***** TEXT SHOWN *****

'Amazing' tops '12 list of banished expressions

Michigan college names annual targets

12/31/2011
ASSOCIATED PRESS

DETROIT -- Before passing comment on someone's "baby bump," take a pregnant pause.

Likewise, give up promoting "shared sacrifice."

And if you're tempted to proclaim your desire to "win the future," you've lost it here in the present.

Michigan's Lake Superior State University is featuring those phrases in its annual List of Words Banished from the Queen's English for Misuse, Overuse, and General Uselessness.

The 2012 list, released Friday, was compiled by the university from nominations submitted from across the globe.

"Amazing" received more than 1,500 nominations, the most of any on this year's list.

What else do the syntactical Scrooges want to cast out with the good cheer in the new year?

The list also includes "occupy," "ginormous," "man cave," and "the new normal."

In all, a dozen words or phrases made the 37th end-of-the year list.

*****

[TASK PROMPT]
Could you repeat the article above on the 2012 list of banished expressions word for word, from its headline through its last sentence?

***** DATA SUPPLIED *****

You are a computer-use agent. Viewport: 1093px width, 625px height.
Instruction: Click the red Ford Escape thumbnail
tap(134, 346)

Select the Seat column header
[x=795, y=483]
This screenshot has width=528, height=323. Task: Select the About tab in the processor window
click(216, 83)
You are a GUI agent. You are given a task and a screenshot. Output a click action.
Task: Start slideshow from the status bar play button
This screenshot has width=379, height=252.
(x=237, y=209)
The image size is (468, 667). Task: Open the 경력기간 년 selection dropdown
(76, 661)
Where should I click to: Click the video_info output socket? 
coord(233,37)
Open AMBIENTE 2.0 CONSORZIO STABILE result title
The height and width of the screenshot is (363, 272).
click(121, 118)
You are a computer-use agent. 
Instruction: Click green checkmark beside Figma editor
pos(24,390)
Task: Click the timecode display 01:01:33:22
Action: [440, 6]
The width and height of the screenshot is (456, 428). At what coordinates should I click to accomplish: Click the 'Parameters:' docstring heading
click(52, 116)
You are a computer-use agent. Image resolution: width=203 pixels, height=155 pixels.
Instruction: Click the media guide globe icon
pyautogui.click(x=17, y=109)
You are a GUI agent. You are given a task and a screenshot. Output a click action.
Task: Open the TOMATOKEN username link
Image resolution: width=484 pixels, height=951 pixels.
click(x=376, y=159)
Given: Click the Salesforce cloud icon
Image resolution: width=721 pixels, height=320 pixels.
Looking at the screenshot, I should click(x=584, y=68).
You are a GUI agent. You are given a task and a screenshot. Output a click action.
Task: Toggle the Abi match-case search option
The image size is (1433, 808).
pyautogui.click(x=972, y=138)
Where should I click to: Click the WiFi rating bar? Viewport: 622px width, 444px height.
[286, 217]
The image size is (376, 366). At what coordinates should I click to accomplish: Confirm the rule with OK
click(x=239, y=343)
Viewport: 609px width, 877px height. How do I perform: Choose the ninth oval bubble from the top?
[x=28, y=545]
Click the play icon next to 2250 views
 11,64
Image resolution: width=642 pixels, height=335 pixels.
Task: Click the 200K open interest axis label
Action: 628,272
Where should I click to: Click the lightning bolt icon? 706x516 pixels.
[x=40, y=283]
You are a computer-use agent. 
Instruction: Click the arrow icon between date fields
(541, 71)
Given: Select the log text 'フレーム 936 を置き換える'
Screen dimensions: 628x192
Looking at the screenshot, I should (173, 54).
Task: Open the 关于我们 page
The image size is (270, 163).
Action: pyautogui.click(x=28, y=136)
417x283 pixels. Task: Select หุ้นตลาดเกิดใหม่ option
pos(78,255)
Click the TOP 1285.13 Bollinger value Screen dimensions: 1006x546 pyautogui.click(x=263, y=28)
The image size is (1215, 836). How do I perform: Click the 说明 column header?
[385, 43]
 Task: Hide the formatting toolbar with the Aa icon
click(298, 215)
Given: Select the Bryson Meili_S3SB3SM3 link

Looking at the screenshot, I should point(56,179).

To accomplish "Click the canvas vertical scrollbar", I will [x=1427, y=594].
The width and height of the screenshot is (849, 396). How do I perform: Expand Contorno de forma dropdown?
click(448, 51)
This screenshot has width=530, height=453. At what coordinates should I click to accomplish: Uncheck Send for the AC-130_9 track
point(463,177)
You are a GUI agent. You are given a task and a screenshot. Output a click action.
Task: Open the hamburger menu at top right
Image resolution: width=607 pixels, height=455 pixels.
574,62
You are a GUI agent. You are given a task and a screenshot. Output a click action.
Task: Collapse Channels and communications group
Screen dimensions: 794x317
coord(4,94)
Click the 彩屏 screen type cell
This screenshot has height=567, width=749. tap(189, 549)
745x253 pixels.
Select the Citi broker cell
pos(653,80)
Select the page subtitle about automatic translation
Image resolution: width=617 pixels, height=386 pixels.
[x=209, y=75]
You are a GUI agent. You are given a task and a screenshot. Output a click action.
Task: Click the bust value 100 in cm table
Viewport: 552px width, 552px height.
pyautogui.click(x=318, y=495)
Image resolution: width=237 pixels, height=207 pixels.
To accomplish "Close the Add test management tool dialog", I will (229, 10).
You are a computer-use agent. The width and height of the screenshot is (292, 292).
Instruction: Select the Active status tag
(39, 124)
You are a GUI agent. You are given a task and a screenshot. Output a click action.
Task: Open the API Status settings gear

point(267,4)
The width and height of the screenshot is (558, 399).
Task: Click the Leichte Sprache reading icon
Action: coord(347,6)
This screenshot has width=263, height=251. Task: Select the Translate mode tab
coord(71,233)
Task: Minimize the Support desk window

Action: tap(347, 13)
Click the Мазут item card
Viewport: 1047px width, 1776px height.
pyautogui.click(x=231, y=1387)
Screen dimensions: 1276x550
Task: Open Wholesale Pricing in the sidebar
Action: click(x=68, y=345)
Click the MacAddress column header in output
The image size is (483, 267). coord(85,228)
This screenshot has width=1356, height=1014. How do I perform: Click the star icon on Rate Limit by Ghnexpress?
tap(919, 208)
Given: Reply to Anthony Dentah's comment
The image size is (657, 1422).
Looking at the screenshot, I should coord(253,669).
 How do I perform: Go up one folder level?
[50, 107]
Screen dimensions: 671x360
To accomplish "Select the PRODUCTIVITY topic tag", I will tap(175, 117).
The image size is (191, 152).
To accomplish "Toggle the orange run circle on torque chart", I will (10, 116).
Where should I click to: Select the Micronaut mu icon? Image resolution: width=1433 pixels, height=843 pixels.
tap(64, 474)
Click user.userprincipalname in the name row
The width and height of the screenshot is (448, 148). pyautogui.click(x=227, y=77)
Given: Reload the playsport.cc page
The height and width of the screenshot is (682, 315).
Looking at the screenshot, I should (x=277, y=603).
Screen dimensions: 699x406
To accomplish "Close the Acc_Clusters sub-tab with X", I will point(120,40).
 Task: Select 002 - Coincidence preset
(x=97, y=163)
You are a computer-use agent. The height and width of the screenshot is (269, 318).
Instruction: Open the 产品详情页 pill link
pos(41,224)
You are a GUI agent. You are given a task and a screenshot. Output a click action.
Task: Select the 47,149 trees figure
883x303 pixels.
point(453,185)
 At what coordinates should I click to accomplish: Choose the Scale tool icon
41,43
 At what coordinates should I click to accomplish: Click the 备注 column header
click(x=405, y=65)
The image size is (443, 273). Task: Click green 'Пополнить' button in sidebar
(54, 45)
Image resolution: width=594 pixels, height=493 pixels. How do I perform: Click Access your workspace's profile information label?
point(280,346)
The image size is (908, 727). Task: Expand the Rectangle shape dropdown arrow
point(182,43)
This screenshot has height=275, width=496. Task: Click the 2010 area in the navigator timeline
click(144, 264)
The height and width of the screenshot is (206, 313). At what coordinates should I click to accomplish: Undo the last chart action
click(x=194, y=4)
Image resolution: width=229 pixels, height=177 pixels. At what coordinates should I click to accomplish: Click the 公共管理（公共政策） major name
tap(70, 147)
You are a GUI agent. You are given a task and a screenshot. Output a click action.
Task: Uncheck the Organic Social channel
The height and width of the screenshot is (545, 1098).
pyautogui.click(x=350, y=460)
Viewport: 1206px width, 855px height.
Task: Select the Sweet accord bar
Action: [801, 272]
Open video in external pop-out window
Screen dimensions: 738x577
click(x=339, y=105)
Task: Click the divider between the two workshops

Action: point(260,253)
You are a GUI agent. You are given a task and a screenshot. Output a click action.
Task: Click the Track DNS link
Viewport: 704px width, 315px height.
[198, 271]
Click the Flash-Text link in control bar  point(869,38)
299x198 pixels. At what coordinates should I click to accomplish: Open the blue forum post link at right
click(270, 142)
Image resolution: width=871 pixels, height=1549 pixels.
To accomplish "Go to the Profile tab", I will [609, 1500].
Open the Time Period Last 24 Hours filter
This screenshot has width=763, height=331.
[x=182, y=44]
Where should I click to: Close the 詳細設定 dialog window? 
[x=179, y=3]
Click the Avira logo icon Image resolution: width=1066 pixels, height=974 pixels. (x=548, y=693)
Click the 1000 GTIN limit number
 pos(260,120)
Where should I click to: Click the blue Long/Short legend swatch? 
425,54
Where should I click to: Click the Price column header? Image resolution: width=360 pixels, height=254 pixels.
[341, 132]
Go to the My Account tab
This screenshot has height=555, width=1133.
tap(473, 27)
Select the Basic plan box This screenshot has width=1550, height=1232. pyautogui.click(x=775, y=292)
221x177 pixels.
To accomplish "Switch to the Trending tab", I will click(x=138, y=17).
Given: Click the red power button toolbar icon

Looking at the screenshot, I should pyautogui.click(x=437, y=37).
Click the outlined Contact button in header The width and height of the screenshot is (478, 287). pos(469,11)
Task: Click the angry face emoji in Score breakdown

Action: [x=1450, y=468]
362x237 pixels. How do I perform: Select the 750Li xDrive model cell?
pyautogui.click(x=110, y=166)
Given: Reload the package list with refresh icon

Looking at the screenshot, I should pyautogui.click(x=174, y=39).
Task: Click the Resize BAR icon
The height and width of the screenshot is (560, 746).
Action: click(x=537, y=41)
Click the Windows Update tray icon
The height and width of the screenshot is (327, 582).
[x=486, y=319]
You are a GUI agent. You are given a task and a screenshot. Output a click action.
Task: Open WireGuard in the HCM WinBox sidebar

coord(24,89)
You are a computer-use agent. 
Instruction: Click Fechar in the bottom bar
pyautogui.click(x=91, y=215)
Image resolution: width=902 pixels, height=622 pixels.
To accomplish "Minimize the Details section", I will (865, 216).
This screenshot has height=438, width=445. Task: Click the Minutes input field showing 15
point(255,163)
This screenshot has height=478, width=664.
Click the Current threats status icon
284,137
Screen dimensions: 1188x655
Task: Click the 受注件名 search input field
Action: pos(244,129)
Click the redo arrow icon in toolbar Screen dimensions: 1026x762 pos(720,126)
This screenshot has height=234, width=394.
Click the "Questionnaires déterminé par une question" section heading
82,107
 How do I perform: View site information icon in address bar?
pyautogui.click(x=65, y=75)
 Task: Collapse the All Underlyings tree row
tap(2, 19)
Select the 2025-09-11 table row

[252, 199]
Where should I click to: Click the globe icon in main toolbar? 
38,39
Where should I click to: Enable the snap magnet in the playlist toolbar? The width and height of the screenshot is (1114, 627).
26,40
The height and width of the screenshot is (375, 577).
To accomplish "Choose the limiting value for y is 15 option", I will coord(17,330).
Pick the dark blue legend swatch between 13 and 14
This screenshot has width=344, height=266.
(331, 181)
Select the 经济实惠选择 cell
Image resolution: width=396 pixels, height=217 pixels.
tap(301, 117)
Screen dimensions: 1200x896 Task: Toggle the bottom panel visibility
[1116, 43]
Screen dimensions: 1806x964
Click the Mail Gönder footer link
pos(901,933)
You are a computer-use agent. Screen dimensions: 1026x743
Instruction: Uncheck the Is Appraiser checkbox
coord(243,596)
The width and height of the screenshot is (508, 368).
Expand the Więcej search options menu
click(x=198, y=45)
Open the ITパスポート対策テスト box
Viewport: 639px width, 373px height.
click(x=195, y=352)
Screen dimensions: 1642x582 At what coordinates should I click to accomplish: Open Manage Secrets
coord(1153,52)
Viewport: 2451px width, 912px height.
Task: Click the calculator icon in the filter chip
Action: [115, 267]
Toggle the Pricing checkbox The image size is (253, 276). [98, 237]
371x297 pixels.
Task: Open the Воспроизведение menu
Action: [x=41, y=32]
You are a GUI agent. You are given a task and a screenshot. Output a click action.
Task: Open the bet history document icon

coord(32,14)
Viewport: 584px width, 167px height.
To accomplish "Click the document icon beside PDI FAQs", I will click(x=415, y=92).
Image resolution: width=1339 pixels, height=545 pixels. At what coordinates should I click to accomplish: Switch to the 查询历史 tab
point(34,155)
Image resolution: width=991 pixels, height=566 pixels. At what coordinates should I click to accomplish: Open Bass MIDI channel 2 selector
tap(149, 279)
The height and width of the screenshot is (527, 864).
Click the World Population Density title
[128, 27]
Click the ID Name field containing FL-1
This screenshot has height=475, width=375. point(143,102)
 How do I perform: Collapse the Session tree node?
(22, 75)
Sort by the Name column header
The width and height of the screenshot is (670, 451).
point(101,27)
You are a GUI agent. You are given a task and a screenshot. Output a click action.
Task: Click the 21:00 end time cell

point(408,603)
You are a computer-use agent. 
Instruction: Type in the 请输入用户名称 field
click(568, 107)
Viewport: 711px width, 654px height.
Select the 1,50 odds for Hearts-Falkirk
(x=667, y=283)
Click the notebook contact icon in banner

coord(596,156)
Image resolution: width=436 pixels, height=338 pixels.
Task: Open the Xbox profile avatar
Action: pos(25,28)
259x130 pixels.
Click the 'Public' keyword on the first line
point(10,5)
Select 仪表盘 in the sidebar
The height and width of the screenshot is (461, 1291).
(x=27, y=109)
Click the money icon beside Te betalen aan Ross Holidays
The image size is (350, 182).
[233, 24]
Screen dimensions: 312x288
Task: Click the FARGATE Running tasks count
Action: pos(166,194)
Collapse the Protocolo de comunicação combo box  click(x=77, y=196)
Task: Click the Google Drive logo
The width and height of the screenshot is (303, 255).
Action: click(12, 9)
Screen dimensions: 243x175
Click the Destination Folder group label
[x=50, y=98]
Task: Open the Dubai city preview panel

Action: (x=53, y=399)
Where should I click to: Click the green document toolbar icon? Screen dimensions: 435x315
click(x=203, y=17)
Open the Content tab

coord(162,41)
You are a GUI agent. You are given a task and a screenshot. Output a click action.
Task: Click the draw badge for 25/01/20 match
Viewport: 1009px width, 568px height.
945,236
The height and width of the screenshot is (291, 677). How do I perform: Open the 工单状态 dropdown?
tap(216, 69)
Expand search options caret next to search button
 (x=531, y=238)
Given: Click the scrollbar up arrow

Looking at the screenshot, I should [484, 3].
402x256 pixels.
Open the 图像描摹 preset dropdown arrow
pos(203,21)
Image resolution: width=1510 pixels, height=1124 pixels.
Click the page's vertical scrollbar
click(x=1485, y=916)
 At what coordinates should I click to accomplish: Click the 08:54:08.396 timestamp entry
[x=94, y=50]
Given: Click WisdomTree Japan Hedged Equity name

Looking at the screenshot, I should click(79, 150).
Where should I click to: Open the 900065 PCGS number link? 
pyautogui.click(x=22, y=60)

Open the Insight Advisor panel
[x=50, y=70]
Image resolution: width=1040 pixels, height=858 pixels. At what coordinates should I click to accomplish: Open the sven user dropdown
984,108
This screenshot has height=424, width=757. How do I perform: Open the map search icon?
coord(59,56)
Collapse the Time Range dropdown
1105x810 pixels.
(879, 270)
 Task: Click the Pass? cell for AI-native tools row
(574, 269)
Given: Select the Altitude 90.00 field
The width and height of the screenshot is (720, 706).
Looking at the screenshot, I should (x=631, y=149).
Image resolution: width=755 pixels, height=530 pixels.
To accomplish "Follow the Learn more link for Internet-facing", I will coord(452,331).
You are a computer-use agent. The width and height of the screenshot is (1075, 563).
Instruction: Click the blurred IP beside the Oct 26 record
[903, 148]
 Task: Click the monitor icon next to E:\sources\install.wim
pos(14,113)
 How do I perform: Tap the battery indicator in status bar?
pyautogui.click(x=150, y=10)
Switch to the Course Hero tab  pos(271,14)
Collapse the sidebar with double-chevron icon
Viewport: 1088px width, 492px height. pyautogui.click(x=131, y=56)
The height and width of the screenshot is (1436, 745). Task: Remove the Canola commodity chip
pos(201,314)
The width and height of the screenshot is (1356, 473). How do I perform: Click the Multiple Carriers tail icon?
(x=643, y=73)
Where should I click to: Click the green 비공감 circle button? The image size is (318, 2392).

*****

[SOLVED PROBLEM]
'Amazing' tops '12 list of banished expressions

Michigan college names annual targets

12/31/2011
ASSOCIATED PRESS

DETROIT -- Before passing comment on someone's "baby bump," take a pregnant pause.

Likewise, give up promoting "shared sacrifice."

And if you're tempted to proclaim your desire to "win the future," you've lost it here in the present.

Michigan's Lake Superior State University is featuring those phrases in its annual List of Words Banished from the Queen's English for Misuse, Overuse, and General Uselessness.

The 2012 list, released Friday, was compiled by the university from nominations submitted from across the globe.

"Amazing" received more than 1,500 nominations, the most of any on this year's list.

What else do the syntactical Scrooges want to cast out with the good cheer in the new year?

The list also includes "occupy," "ginormous," "man cave," and "the new normal."

In all, a dozen words or phrases made the 37th end-of-the year list.